**What is required**
Edit the interview about the Catholic Epistles: begin at the words "This work has" and stop after "coherent collection too.", replacing "fortnightly" with "weekly".

— BEGIN Selection —

Darian Locket (Associate Professor of Biblical and Theological Studies at Talbot School of Theology) recently wrote and published Letters from the Pillar Apostles: The Formation of the Catholic Epistles as a Canonical Collection. We wanted to learn more about this book, so we had Darian respond to some questions:
Why did you write this book? What motivated you to focus on the Catholic Epistles?
This work has allowed for the delightful intersection between two enduring research interests: canonical Biblical Theology and the Catholic Epistles. I have been writing this book in my mind since participating in the Scripture and Theology seminar while studying for my PhD at St. Mary’s College, University of St. Andrews from 2002 to 2005. It was during those fortnightly seminar discussions that I was introduced to the general challenge of Biblical Theology, the relationship between the two Testaments, and more specifically the prospects of reading the Old and New Testaments in the context of canonical sub-collections. We explored the the fourfold Gospel as a collection and its hermeneutical significance in interpreting each of Gospel texts. From those discussions I wanted to investigate whether or not one could read the Catholic Epistles as a coherent collection too.
To address the second part of your question, I guess I’ve always been interested in the Catholic Epistles—especially the Letter of James. Before I started my PhD studies I had completed some missionary work in Eastern Europe. While there I met individuals who had served the church faithfully under Communist rule and had suffered for it. It was the experience of persecution and trial in the Christian life that drew me especially to James as a research interest. The relationship between wholeness before God and the experience of trials was particularly fascinating. From there it was a natural move to 1 Peter’s concern for suffering and from there my interests grew to include the rest of these fascinating letters. In the context of both Biblical Scholarship and the church in general, the Catholic Epistles have not enjoyed the attention that the Gospels and Paul’s letters have, so the sheer lack of academic work and Christian preaching focusing on these letters has also drawn me to them.

— END Selection —
— BEGIN Supplied material —

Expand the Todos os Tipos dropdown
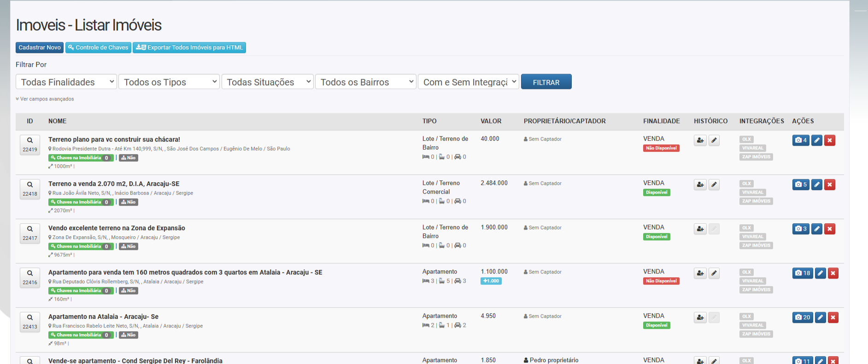Image resolution: width=868 pixels, height=364 pixels. (x=169, y=82)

— END Supplied material —

**Solution for this task**
This work has allowed for the delightful intersection between two enduring research interests: canonical Biblical Theology and the Catholic Epistles. I have been writing this book in my mind since participating in the Scripture and Theology seminar while studying for my PhD at St. Mary’s College, University of St. Andrews from 2002 to 2005. It was during those weekly seminar discussions that I was introduced to the general challenge of Biblical Theology, the relationship between the two Testaments, and more specifically the prospects of reading the Old and New Testaments in the context of canonical sub-collections. We explored the the fourfold Gospel as a collection and its hermeneutical significance in interpreting each of Gospel texts. From those discussions I wanted to investigate whether or not one could read the Catholic Epistles as a coherent collection too.